Gammon India tumbled 3 percent after its second-quarter net loss widened to Rs.261.54 crore from Rs.39.44 crore in the corresponding quarter of the preceding year. United Spirits declined 1.3 percent after British fair trade watchdog OFT said Diageo's acquisition of United Spirits is against competition.
IDBI Bank fell 1.5 percent after rating agency S&P cut its foreign currency issuer credit rating, citing weak asset quality of the public sector lender. Gail closed down 1.2 percent amid reports it plans to set up CNG outlets along highways to facilitate movement of gas-run automobiles in the western region.
BF Utilities and Shalimar Paints slumped 2-5 percent after the BSE and NSE said they would transfer stocks of several companies to the restricted trade category from Friday.

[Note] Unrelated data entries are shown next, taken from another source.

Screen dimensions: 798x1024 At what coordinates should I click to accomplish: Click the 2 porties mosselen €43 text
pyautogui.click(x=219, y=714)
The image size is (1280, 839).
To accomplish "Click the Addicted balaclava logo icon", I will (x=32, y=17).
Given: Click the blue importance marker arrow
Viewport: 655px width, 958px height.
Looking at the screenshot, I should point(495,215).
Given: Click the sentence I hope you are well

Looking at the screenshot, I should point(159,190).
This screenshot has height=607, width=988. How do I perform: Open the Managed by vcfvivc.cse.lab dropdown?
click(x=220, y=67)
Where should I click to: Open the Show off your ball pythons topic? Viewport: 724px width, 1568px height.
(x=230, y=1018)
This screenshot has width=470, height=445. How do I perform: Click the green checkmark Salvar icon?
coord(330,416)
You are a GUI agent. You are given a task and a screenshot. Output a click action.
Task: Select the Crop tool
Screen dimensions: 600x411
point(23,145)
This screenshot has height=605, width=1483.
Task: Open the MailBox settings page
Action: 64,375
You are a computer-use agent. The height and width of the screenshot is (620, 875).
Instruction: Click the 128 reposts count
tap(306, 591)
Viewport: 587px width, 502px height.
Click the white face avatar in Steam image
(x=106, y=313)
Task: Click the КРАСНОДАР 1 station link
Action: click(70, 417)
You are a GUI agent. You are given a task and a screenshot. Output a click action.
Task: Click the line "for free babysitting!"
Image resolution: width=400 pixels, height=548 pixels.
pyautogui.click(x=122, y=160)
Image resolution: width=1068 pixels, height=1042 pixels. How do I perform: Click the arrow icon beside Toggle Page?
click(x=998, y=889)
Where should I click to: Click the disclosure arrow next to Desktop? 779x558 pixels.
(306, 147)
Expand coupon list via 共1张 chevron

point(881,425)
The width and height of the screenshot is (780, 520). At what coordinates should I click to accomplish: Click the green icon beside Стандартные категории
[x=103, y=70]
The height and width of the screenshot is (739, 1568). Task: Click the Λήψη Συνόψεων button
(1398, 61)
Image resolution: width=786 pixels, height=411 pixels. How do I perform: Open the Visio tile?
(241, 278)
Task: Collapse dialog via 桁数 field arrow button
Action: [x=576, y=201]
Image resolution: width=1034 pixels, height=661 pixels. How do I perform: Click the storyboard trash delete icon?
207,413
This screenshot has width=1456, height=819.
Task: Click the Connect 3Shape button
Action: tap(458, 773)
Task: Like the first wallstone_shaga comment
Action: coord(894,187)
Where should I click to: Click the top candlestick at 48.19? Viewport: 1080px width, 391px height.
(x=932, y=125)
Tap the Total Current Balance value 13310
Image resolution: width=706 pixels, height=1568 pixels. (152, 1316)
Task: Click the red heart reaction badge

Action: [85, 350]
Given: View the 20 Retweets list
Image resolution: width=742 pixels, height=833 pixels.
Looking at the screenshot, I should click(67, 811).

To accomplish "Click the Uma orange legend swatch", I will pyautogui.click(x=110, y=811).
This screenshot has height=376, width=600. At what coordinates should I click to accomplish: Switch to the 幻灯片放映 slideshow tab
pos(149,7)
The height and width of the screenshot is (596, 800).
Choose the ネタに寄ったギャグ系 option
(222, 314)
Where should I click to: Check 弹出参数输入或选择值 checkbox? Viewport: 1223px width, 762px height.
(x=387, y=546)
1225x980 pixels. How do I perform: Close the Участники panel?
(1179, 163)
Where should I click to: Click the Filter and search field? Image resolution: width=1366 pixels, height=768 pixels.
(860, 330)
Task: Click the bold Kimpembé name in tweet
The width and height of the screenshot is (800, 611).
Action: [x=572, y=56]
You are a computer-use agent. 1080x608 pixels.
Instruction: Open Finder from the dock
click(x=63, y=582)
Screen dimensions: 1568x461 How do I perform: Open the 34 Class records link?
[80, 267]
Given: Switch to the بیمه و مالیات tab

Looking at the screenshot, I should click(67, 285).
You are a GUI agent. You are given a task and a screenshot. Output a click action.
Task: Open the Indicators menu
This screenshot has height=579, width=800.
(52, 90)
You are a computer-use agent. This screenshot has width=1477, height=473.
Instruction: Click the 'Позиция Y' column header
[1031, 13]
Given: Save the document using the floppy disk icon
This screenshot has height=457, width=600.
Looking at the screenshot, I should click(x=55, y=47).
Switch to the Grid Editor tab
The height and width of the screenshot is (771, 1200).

Ballarpur Industries plunged 8.5 percent after Fitch Ratings downgraded its long-term issuer default ratings on the company.
Biocon ended largely unchanged after receiving regulatory approval for its biosimilar Trastuzumab for treating breast cancer. Bafna Pharma posted a modest 0.2 percent gain on stake sale reports.
HCL Technologies, Tata Motors, Hero MotoCorp, Hindustan Unilever, SesaSterlite, BHEL and Lupin rose 1-2 percent.
DIC India was locked at the 20 percent circuit limit for the second day running after its promoter, DIC Corporation of Japan, announced a voluntary delisting offer. Likewise, Aban Offshore extended Monday's gains to end 4 percent higher on expectations that a gradual loosening on sanctions on Iran will help increase its revenues from the Islamic state.
On the global front, the other Asian markets ended mixed and European stocks struggled for momentum in early trading as investors treaded cautiously amid a lack of fresh triggers and on concerns the markets have run ahead of fundamentals. Traders await a slew of U.S. data on housing starts, home prices and consumer confidence slated for release later in the global day for further direction.